A noter que les pièces les plus richement ornées préfèrent généralement la combinaison de pierres de cinq couleurs.
Les motifs animaliers
Certains de ces motifs (dragon, phénix et faisan) sont généralement réservés à l’empereur et sa proche famille.
En revanche, fleurs et oiseaux, associés aux saisons, sont porteurs d’un message de bon augure. La chauve-souris est synonyme de bonheur, le crabe de l’harmonie et le papillon de longévité.
Les motifs végétaux
Les plantes sont si nombreuses qu’elles forment un répertoire inépuisable de motifs. Les fleurs sont naturellement associées aux saisons et suggèrent certaines qualités ou vertus prônées par la pensée confucéenne. Première fleur à éclore après l’hiver, le prunus évoque la résilience, tandis que la pivoine promet richesse et réussite. Le lotus symbolise la pureté et le chrysanthème, l’endurance.
Les motifs de bon augure
La majorité de ceux qui ornent les bijoux sont porteurs d’ un message de bon augure. C’est le cas du sceptre ruyi (« selon vos désirs »), un champignon que la pharmacopée chinoise utilise pour ses vertus tonifiantes et prêtant au patient une vie longue et une bonne santé.
Les motifs religieux
Les figures des divinités bouddhiques constituent un ornement très apprécié pour l’épingle de coiffure centrale portée au-dessus du front par les épouses d’aristocrates. Autres thèmes taoïstes offrant des motifs de parures féminines : la calebasse qui évoque l’abondance et le panier de fleurs associé à la fécondité.
Les parures de tête
En vertu du précepte confucéen de piété filiale, les femmes mariées ont l’interdiction de se couper les cheveux. On porte donc ces derniers relevés et en forme de chignon.
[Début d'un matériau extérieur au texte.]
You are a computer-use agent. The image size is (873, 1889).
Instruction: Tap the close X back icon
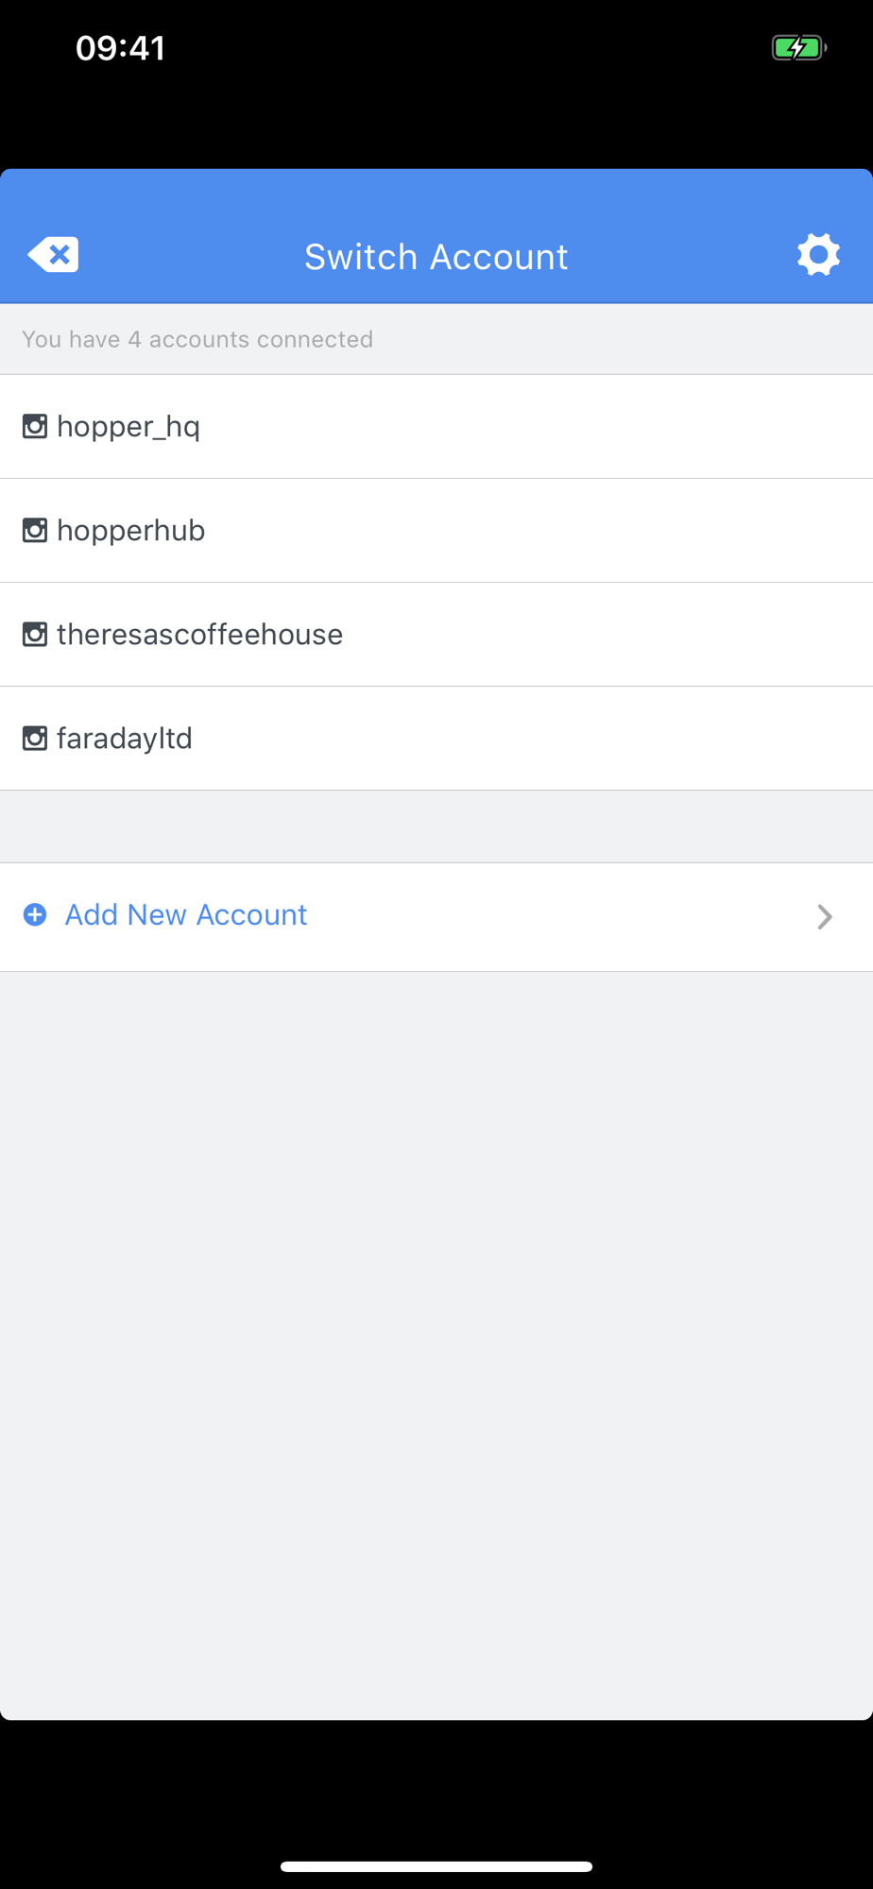point(53,255)

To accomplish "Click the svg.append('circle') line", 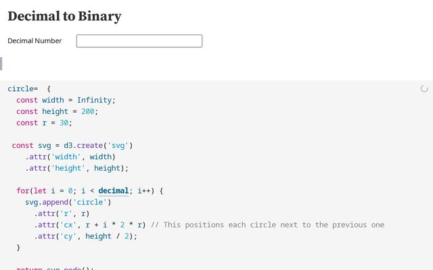I will coord(68,202).
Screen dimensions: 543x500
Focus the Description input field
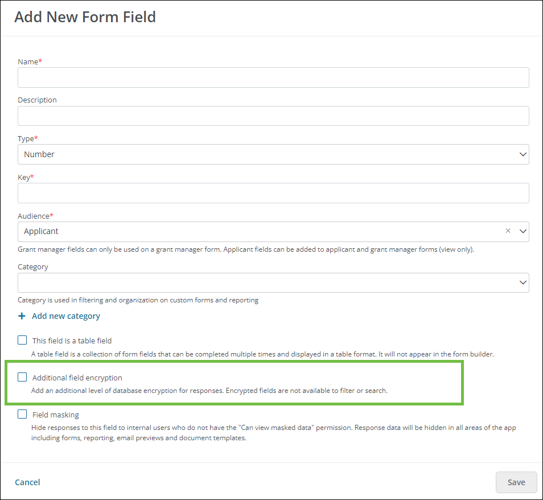[x=273, y=116]
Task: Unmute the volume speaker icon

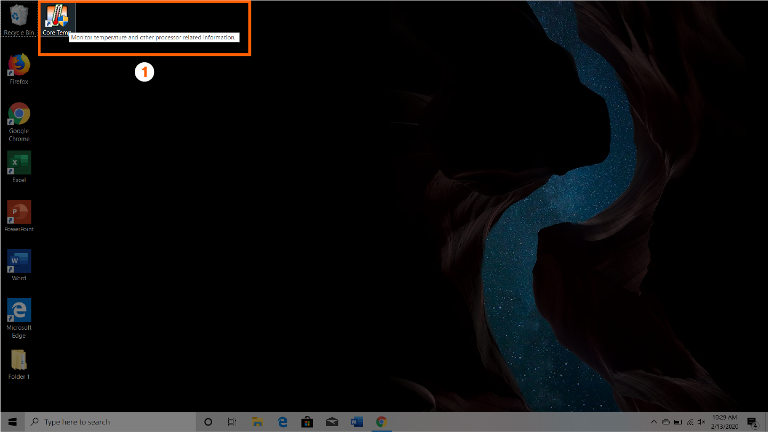Action: [x=702, y=422]
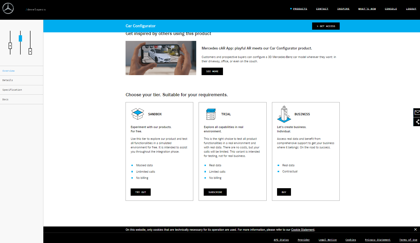
Task: Open the envelope contact icon
Action: 417,113
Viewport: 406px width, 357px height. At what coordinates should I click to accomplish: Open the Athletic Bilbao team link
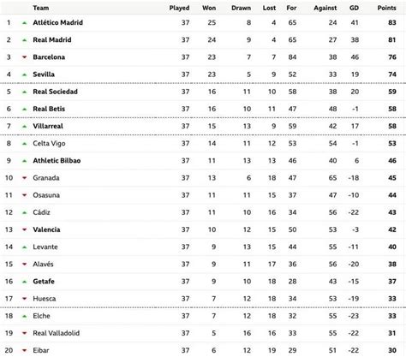pyautogui.click(x=57, y=161)
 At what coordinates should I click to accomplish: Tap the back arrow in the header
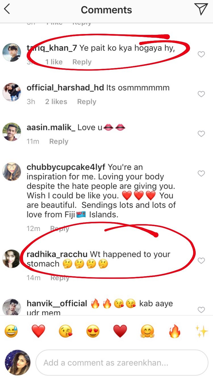pyautogui.click(x=7, y=10)
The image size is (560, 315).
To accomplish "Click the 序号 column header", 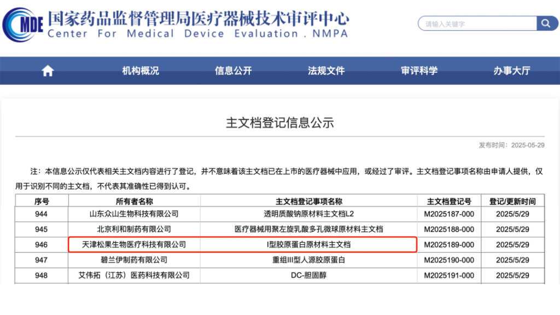I will [x=42, y=201].
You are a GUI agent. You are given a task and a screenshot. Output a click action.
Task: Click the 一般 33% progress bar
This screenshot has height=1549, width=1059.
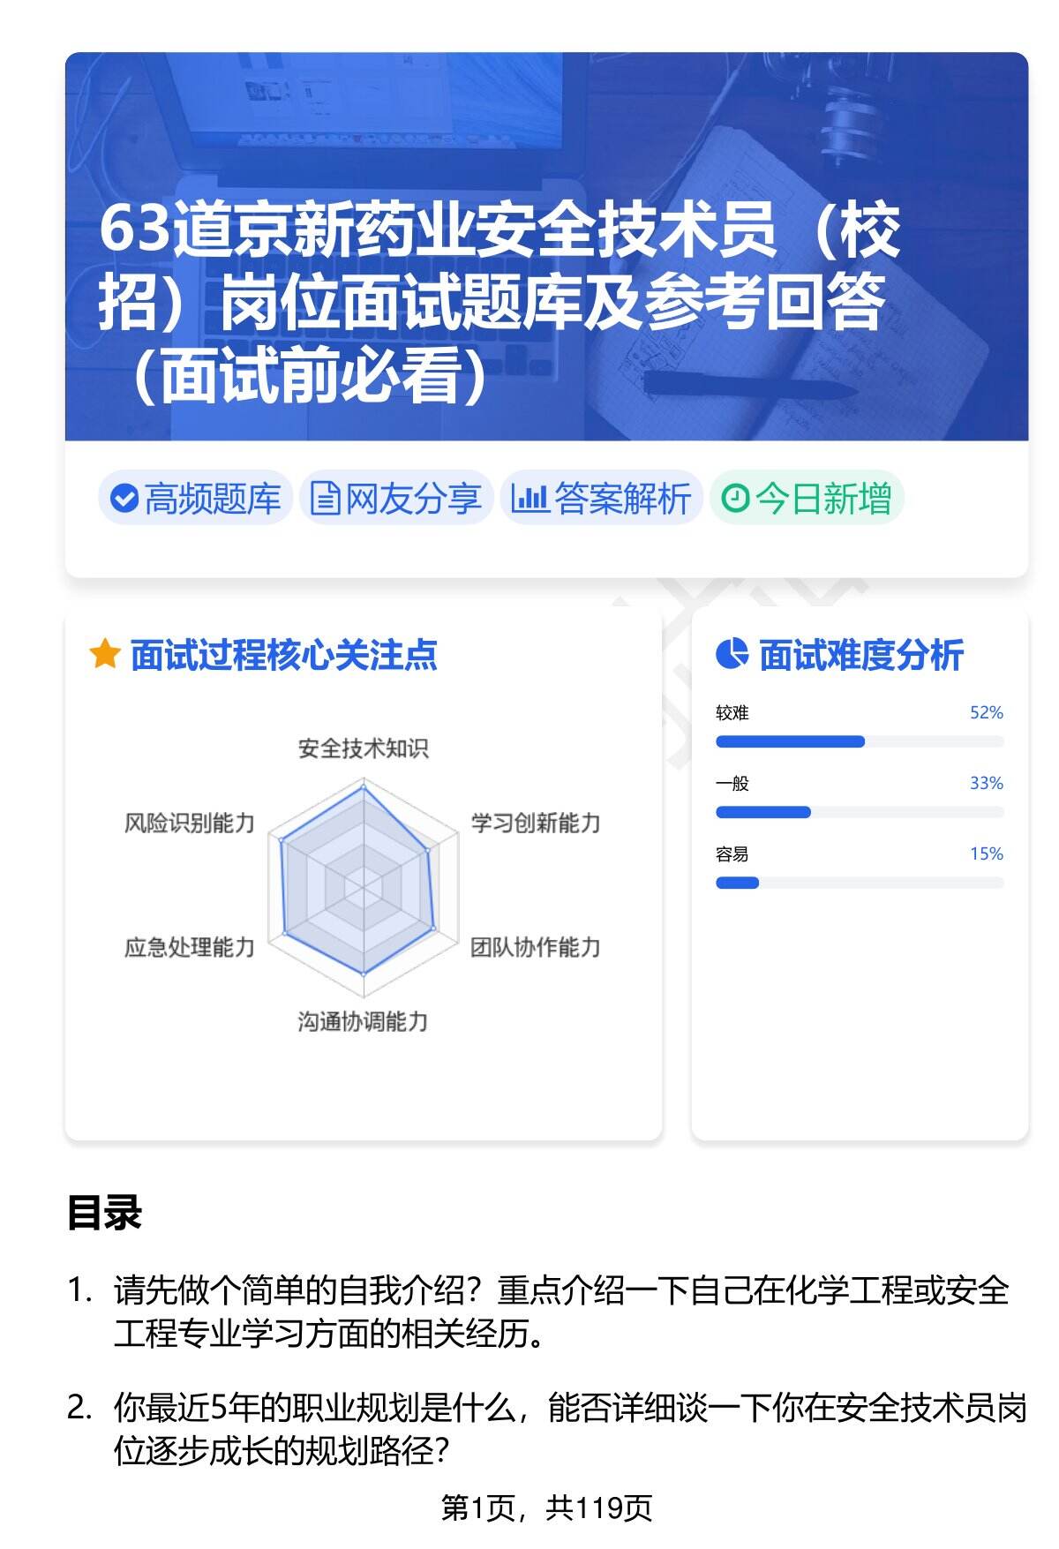click(859, 812)
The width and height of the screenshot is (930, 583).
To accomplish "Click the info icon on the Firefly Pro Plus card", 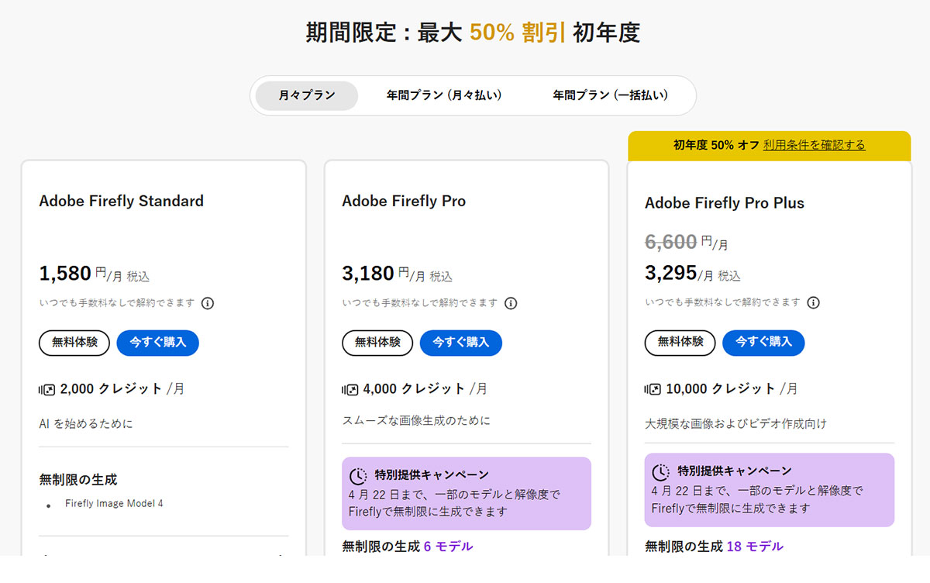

Peignes et épingles de formes diverses participent à la coiffure des femmes de l’élite, le nombre de motifs indiquant le rang hiérarchique de la femme en question.
Les boucles d’oreilles
Celles-ci font partie des parures féminines les plus répandues. On en distingue trois modèles, tous destinés aux oreilles percées : les boutons d’oreilles, les anneaux et les pendants d’oreilles
Le pendant d’écharpe
Le peizhui est le pendant fixé dans le bas de l’écharpe officielle portée par les femmes de l’aristocratie et les épouses de fonctionnaires. Orné d’orfèvrerie ou de jade, il a la forme d’une goutte ou d’une pêche.
Bagues et bracelets
Les bracelets sont considérés comme des accessoires exclusivement féminins et sont toujours portés par paires. Quant aux bagues, elles sont en forme d’anneau et comportent un cartouche souvent rectangulaire, dit »en forme d’étrier ».